Cette œuvre d’Orwell est tout simplement fabuleuse. Même si l’intrigue est bien connue, même si on connait l’histoire des régimes dont il est la satire grinçante ; ce livre est captivant, passionnant, du début à la fin. Ou comment nous assistons impuissants ligne après ligne, paragraphe après paragraphe, page après page, chapitre après chapitre à cette longue descente vers le totalitarisme, à cette perversion de l’idée originale et de ses principes fondamentaux. Le tour de force d’Orwell n’est même pas de parvenir à critiquer la dictature ou les personnes avides de pouvoirs, ni même d’amorcer ces changements ici ou là, ces basculement de la pensée, ces revirements de convictions/opinions des personnages créant des paradoxes.

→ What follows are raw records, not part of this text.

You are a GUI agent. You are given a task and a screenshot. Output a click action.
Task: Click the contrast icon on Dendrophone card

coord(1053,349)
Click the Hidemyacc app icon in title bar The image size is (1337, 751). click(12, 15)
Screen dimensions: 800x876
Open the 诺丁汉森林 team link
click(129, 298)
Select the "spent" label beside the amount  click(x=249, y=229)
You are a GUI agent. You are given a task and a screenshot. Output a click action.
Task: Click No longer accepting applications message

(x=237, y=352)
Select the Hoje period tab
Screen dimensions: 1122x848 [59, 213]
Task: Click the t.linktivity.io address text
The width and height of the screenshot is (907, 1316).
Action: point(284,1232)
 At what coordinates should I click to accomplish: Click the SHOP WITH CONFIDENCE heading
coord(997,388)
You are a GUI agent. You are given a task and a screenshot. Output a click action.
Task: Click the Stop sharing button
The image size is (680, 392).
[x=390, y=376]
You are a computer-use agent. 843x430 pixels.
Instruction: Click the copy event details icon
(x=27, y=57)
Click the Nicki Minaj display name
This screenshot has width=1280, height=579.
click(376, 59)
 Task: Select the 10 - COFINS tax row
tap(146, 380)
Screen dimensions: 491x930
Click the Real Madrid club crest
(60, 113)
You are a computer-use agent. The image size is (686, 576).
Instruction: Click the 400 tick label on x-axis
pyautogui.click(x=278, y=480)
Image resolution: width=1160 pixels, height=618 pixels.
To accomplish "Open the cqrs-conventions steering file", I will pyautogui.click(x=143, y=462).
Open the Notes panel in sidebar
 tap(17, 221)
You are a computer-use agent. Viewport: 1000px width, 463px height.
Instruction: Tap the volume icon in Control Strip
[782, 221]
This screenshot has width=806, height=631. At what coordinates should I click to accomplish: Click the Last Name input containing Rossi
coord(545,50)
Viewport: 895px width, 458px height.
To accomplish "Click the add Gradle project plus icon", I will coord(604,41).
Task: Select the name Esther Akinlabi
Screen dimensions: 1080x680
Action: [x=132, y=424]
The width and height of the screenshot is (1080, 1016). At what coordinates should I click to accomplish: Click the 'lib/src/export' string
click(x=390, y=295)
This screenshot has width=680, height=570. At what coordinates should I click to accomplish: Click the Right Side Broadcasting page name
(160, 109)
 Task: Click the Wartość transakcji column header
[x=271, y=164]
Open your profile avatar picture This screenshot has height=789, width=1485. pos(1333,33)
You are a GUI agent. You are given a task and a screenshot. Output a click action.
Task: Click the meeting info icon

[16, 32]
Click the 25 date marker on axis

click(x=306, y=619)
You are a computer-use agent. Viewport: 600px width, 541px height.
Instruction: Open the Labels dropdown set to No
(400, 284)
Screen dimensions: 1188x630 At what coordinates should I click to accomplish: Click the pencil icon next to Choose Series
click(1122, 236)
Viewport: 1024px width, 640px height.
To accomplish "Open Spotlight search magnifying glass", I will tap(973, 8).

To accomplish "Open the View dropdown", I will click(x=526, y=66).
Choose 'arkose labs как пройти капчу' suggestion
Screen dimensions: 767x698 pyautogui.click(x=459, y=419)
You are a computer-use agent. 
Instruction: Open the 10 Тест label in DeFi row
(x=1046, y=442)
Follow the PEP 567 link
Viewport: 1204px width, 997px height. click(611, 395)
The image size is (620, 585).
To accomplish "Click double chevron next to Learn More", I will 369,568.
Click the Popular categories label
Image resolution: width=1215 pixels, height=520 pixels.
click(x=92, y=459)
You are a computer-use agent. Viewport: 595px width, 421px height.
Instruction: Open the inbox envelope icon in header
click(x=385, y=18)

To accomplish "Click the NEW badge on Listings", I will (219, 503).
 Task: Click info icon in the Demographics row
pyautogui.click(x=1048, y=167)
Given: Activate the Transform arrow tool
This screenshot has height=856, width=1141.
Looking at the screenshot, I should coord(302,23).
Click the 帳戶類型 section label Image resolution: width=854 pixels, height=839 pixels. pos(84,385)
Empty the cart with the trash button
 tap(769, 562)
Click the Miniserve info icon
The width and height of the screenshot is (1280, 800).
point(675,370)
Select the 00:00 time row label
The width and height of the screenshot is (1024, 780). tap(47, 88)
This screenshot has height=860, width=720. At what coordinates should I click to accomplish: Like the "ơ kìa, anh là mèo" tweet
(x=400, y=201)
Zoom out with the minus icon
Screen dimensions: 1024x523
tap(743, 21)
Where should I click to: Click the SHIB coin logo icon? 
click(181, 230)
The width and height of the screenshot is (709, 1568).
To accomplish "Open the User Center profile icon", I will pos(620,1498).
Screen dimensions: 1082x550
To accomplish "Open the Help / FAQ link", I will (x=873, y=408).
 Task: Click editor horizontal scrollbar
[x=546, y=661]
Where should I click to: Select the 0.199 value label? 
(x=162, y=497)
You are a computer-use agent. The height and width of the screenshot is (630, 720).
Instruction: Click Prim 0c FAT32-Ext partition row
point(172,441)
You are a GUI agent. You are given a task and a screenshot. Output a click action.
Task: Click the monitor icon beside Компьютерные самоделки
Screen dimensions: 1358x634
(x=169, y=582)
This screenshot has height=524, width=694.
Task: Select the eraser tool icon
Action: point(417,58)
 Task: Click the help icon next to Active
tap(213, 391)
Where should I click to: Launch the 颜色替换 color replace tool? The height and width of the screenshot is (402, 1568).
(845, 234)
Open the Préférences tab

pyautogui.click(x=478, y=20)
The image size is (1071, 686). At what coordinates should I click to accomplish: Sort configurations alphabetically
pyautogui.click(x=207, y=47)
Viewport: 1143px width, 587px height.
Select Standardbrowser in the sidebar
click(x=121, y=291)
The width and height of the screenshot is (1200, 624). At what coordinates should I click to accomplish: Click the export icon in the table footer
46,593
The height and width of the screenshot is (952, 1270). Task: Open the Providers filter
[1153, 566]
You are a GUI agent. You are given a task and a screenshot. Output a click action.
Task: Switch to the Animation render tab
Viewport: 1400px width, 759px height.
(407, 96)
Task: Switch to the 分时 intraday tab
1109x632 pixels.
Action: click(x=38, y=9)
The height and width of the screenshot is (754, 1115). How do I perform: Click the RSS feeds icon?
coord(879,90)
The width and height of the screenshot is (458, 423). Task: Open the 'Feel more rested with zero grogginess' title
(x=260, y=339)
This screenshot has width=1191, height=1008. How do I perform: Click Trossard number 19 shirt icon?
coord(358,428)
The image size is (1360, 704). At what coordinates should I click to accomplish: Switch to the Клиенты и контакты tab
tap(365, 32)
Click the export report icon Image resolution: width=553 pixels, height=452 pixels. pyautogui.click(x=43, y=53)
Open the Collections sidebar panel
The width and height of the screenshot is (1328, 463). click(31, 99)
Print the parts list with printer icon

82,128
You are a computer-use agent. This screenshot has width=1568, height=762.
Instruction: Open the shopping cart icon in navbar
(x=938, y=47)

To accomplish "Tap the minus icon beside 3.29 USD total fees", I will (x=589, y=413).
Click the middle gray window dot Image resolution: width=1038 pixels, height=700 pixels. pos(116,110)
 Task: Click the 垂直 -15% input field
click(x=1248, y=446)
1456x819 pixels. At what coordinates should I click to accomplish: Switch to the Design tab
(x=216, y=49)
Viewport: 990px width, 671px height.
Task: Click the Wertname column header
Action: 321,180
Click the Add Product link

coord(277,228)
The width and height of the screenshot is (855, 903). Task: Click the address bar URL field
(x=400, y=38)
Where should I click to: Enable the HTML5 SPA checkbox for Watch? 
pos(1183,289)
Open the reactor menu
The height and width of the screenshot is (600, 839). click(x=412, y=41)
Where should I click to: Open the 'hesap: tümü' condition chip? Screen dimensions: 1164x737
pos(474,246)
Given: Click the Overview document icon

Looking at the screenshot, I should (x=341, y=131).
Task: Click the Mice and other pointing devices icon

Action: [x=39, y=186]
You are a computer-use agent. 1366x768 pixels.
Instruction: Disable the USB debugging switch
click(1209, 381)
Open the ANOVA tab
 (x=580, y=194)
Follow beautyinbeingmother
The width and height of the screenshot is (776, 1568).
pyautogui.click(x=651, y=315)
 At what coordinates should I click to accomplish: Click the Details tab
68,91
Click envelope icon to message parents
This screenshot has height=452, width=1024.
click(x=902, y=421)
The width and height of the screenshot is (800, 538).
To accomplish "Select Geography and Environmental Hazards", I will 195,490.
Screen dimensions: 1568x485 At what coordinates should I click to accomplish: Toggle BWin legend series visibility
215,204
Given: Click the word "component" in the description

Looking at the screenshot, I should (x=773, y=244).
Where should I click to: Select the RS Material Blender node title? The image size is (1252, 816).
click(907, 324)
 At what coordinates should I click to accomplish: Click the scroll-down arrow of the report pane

Non, la force est que même en tant que lectorat averti et éclairé, on en vient à douter, à hésiter sur ce qui a été dit. La force est de parvenir à dresser tableau fortement inspiré d’une situation, mais de pouvoir l’adapter à toute situation semblable et même à y trouver encore de nos jours des points communs. La force n’est pas tant de dénoncer tel ou tel régime, tel ou tel comportement ; c’est bien celle de nous amener à réfléchir sur le pouvoir, qui le détient et comment il l’utilise, sur notre situation sociale, sur nos convictions. Plus encore, on pourrait y voir un mode d’emploi d’une révolution ratée, un guide pour contrôler nos dirigeants et leurs dérives. Une œuvre qui en devient transcendante, écrit dans le style exquis de son auteur.
Conte social merveilleux, une fable au discours social toujours d’actualité et toujours aussi pertinent. Une œuvre fondamentale, une lecture nécessaire, un régal bienvenu. Voilà ce qu’est La Ferme des Animaux.